March is Asian Heritage Month, which celebrates the history, culture, and traditions of Asian Americans.

Basco started We Own the 8th, a platform that helps fight Asian-American stereotypes in Hollywood. The art community spotlights new Asian arts in the media once a month, posts casting call opportunities for Asian Americans, and shares screenings and open mics with prominent Asian American media figures.

At the keynote, Basco discussed the underrepresentation and typecasting of minorities in media and entertainment.

“When you’re an Asian actor, the [meaningful] roles are less, but the impact is more,” he said. “It stressed me out that [Asian Americans] were so underrepresented on mainstream media.”

He performed poetry intermittently during the night, which included Avatar-themed pieces.

After the theatre closed, about twenty remaining fans and Basco migrated to the Cultural Center in Piano Row for autographs, pictures, and advice.

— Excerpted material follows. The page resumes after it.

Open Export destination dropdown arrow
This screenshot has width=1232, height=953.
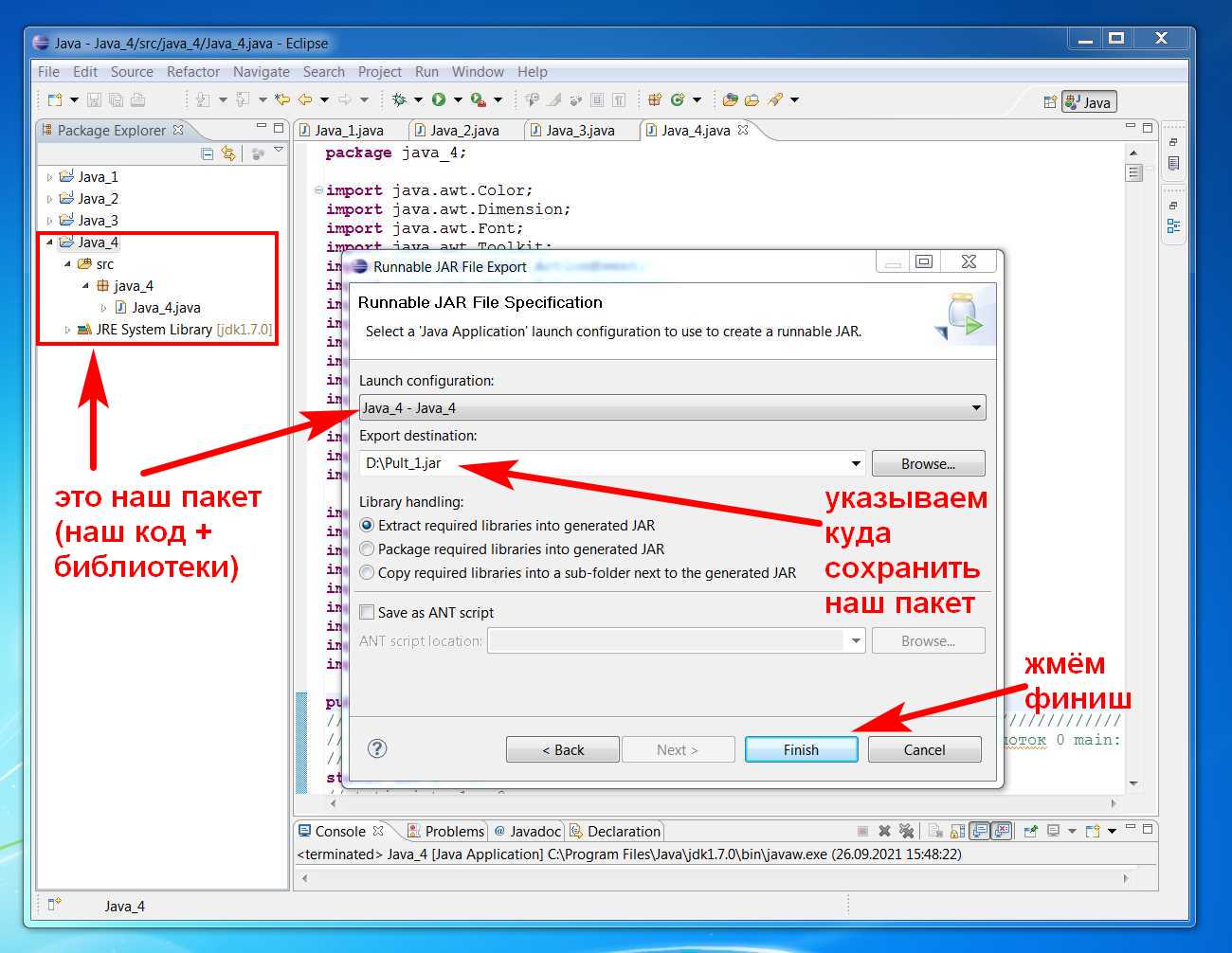855,463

“Every Asian role you’ve seen in Hollywood, including roles I’ve done, are a white man’s experience of an Asian … We have experienced every emotion through the white man’s story,” Basco said. “Now, we have to start telling our own stories. We have to create systems to keep us going.”

Lily Rugo ‘17, former co-president of ASIA, reached out to Basco personally at one of his monthly We Own the 8th collectives last fall.

Rugo said she knew him from similar friend circles through her internship at Emerson Los Angeles.

“I handed him ASIA’s business card and said, ‘We really want you here,’ and he said, ‘Let’s make it happen,’” Rugo said. “He emailed ASIA, and now we’re here.”

Freshman Emily Cristobal said she was awestruck to see her favorite childhood icon in person and to hear about how much he’s advocated for the Asian-American community in entertainment.

“As a Filipino-American, seeing someone with a similar background thrive in the entertainment industry is very inspiring. He really advocates for that Asian-American narrative in media and entertainment,” Cristobal said. “I was very starstruck to see him speak about it all. It was everything.”